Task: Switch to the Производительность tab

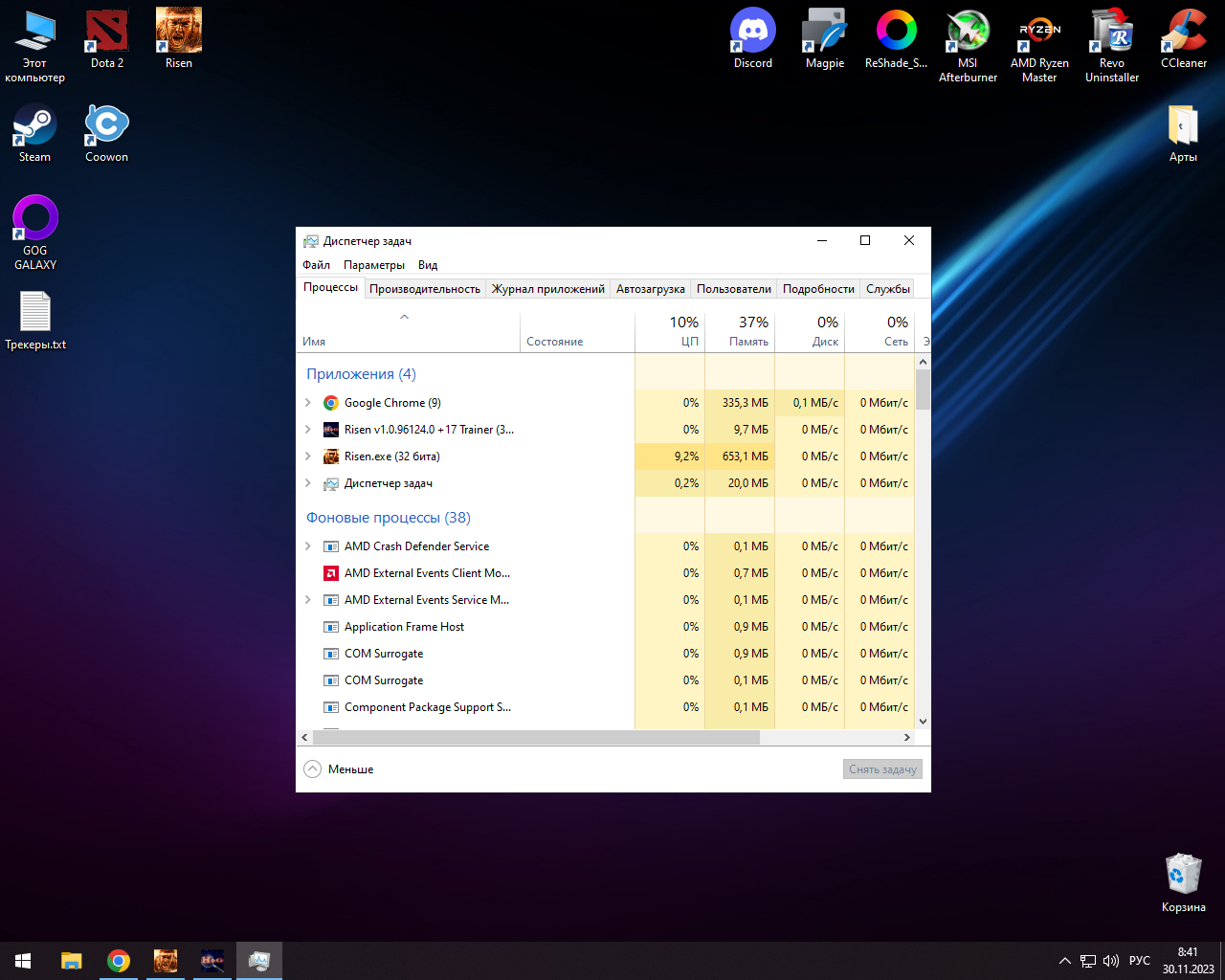Action: coord(425,289)
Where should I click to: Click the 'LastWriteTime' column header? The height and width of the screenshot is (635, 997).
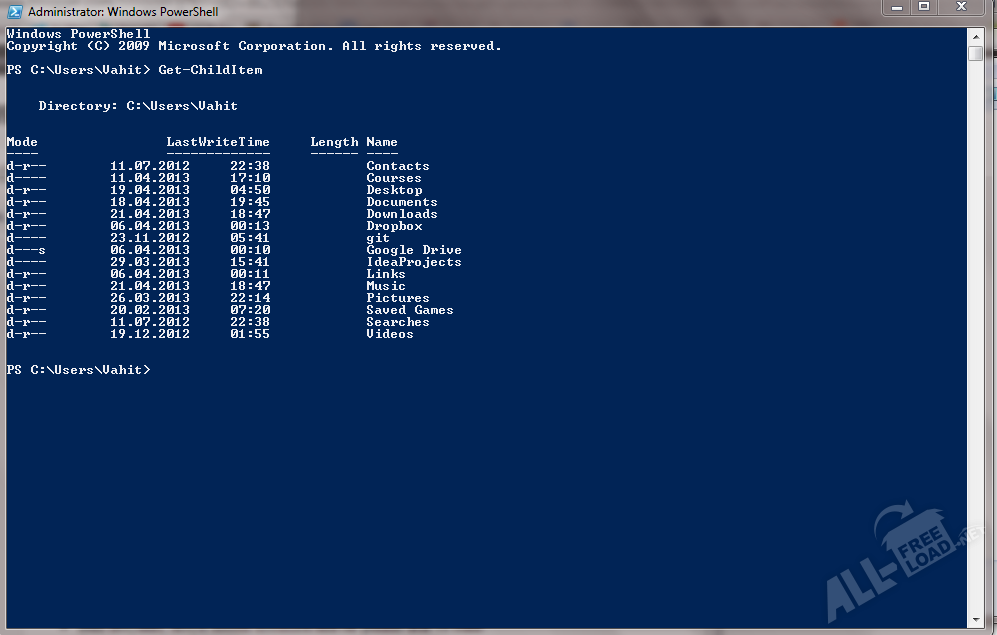(x=217, y=142)
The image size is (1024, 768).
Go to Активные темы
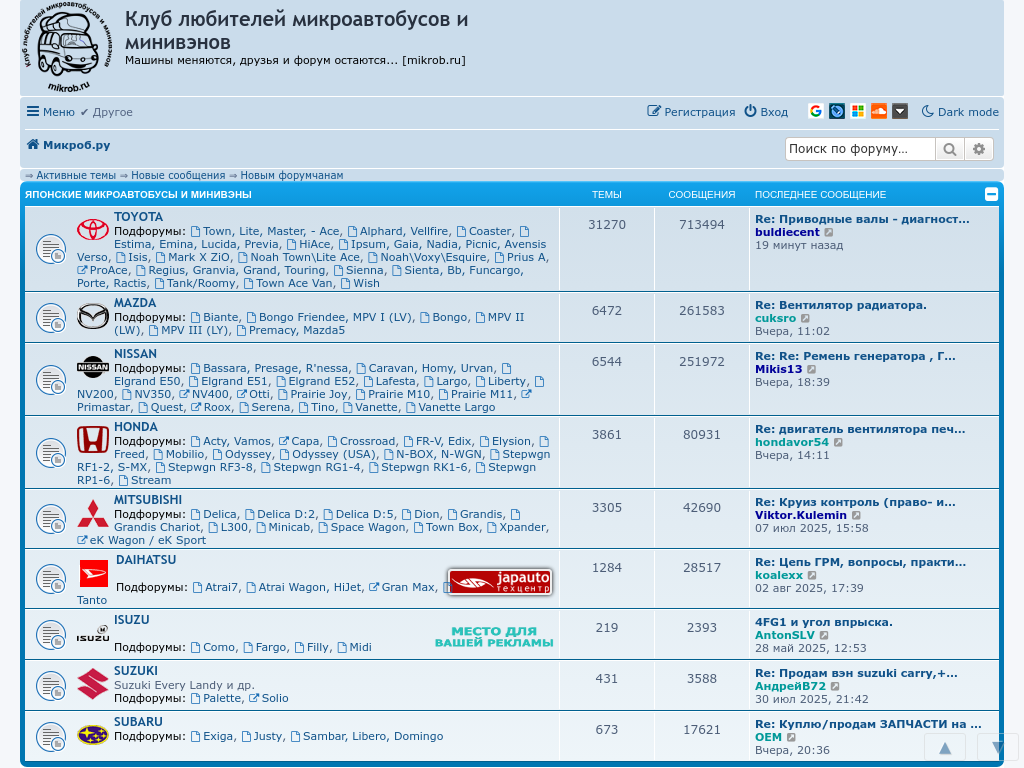coord(76,175)
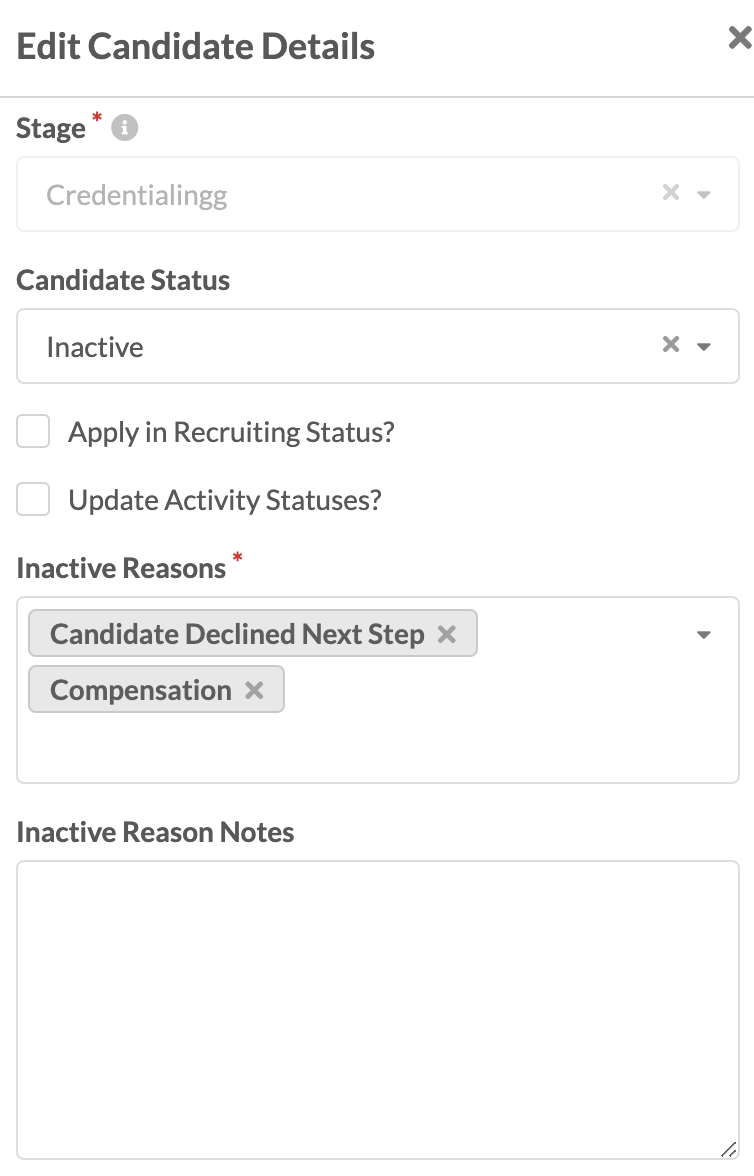
Task: Select the Candidate Declined Next Step chip
Action: 237,634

#### THE TASK:
A word-for-word copy of the data above is needed, one that omits the pictures.

#### EXERCISE RESULT:
Task: Switch to the Производительность tab

Action: coord(425,289)
Where should I click to: Click the 'LastWriteTime' column header? The height and width of the screenshot is (635, 997).
(x=217, y=142)
The image size is (1024, 768).
Go to Активные темы
coord(76,175)
Task: Select the Candidate Declined Next Step chip
Action: 237,634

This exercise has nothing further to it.